### LISTED ENTRIES

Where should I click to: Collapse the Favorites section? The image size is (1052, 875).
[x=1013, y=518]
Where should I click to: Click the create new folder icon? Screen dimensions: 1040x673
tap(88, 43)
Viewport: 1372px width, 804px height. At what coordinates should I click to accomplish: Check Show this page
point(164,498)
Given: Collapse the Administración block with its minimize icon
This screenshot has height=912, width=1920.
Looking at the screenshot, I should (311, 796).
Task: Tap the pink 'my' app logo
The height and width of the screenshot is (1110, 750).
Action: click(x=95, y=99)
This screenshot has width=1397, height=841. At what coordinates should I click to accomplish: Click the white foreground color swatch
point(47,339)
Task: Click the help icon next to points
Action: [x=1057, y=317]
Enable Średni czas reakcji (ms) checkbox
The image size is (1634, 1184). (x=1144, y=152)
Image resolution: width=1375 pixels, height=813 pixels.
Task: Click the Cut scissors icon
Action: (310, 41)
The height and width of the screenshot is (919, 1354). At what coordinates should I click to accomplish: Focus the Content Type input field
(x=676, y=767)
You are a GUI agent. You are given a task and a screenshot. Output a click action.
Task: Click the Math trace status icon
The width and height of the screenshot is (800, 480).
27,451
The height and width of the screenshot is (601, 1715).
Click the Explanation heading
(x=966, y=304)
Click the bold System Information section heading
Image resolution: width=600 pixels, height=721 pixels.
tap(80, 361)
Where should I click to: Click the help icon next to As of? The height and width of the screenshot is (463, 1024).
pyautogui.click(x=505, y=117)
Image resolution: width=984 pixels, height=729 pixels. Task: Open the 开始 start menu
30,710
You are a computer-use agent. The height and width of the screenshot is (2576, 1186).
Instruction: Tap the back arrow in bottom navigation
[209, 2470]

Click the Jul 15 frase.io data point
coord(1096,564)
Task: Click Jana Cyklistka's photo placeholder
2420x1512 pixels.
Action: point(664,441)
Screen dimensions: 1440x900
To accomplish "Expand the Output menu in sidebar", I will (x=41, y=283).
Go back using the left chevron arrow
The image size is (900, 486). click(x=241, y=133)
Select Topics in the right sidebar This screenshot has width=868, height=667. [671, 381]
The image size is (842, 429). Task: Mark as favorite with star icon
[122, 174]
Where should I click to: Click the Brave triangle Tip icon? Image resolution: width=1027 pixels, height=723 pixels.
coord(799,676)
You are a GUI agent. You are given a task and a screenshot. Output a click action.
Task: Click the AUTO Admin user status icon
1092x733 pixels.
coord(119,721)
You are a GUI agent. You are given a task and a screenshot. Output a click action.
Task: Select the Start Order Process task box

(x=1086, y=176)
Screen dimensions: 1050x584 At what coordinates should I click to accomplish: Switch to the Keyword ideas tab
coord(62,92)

### ASSIGNED TASK
Produce the material above again, word for word.

### TASK ANSWER
Where should I click to: Collapse the Favorites section? The image size is (1052, 875).
[x=1013, y=518]
Where should I click to: Click the create new folder icon? Screen dimensions: 1040x673
tap(88, 43)
Viewport: 1372px width, 804px height. At what coordinates should I click to accomplish: Check Show this page
point(164,498)
Given: Collapse the Administración block with its minimize icon
This screenshot has height=912, width=1920.
Looking at the screenshot, I should (311, 796).
Task: Tap the pink 'my' app logo
The height and width of the screenshot is (1110, 750).
Action: click(x=95, y=99)
This screenshot has width=1397, height=841. At what coordinates should I click to accomplish: Click the white foreground color swatch
point(47,339)
Task: Click the help icon next to points
Action: [x=1057, y=317]
Enable Średni czas reakcji (ms) checkbox
The image size is (1634, 1184). (x=1144, y=152)
Image resolution: width=1375 pixels, height=813 pixels.
Task: Click the Cut scissors icon
Action: (310, 41)
The height and width of the screenshot is (919, 1354). At what coordinates should I click to accomplish: Focus the Content Type input field
(x=676, y=767)
You are a GUI agent. You are given a task and a screenshot. Output a click action.
Task: Click the Math trace status icon
The width and height of the screenshot is (800, 480).
27,451
The height and width of the screenshot is (601, 1715).
Click the Explanation heading
(x=966, y=304)
Click the bold System Information section heading
Image resolution: width=600 pixels, height=721 pixels.
tap(80, 361)
Where should I click to: Click the help icon next to As of? The height and width of the screenshot is (463, 1024).
pyautogui.click(x=505, y=117)
Image resolution: width=984 pixels, height=729 pixels. Task: Open the 开始 start menu
30,710
You are a computer-use agent. The height and width of the screenshot is (2576, 1186).
Instruction: Tap the back arrow in bottom navigation
[209, 2470]

Click the Jul 15 frase.io data point
coord(1096,564)
Task: Click Jana Cyklistka's photo placeholder
2420x1512 pixels.
Action: point(664,441)
Screen dimensions: 1440x900
To accomplish "Expand the Output menu in sidebar", I will (x=41, y=283).
Go back using the left chevron arrow
The image size is (900, 486). click(x=241, y=133)
Select Topics in the right sidebar This screenshot has width=868, height=667. [671, 381]
The image size is (842, 429). Task: Mark as favorite with star icon
[122, 174]
Where should I click to: Click the Brave triangle Tip icon? Image resolution: width=1027 pixels, height=723 pixels.
coord(799,676)
You are a GUI agent. You are given a task and a screenshot. Output a click action.
Task: Click the AUTO Admin user status icon
1092x733 pixels.
coord(119,721)
You are a GUI agent. You are given a task and a screenshot. Output a click action.
Task: Select the Start Order Process task box

(x=1086, y=176)
Screen dimensions: 1050x584 At what coordinates should I click to accomplish: Switch to the Keyword ideas tab
coord(62,92)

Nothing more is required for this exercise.